Alright, gather round children, because Cisco managed to ship a CVSS 10.0 dumpster fire in its Secure Workload platform. Yes, ten out of ten. The kind of score you don’t brag about unless you enjoy watching your infrastructure bleed data like a stabbed pig.

The problem? A busted Secure Workload REST API that could let attackers waltz right in and access sensitive data they had absolutely no business touching. No auth gymnastics, no fancy zero‑day acrobatics — just a big, fat “help yourself” sign hanging off the API. Brilliant. Absolutely fucking brilliant.

Cisco says the bug could allow attackers to access internal information, depending on how exposed your setup is. Translation from vendor‑speak: if you left this thing reachable, you’re screwed. And yes, it’s remotely exploitable. Of course it is. Why half‑ass a vulnerability when you can go full apocalypse?

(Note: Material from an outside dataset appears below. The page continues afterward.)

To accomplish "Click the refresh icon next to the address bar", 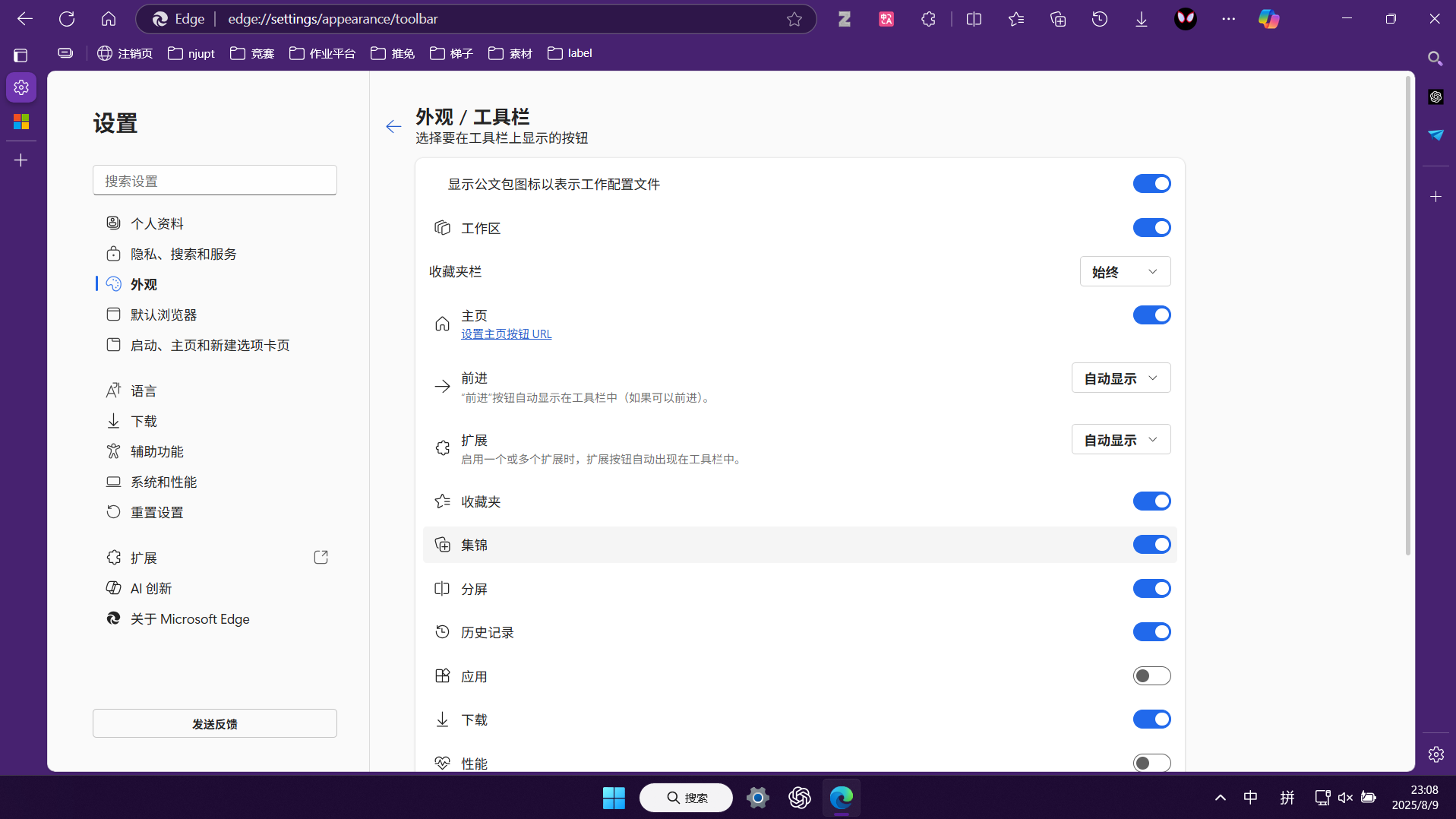I will coord(67,19).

The good news (and I use that term loosely) is that Cisco has released patches. The bad news is that there are no workarounds. None. Zero. Zilch. You either patch the damn thing or accept that your data is now community property.

So if you’re running Cisco Secure Workload and haven’t patched yet, stop what you’re doing. Cancel the meeting. Ignore the emails. Patch it now, because attackers sure as hell won’t wait for your next maintenance window.

Original article: https://thehackernews.com/2026/05/cisco-patches-cvss-100-secure-workload.html

I once watched a production network get owned because someone said “we’ll patch it next quarter.” That network is now a cautionary tale and a smoking crater. Don’t be that idiot.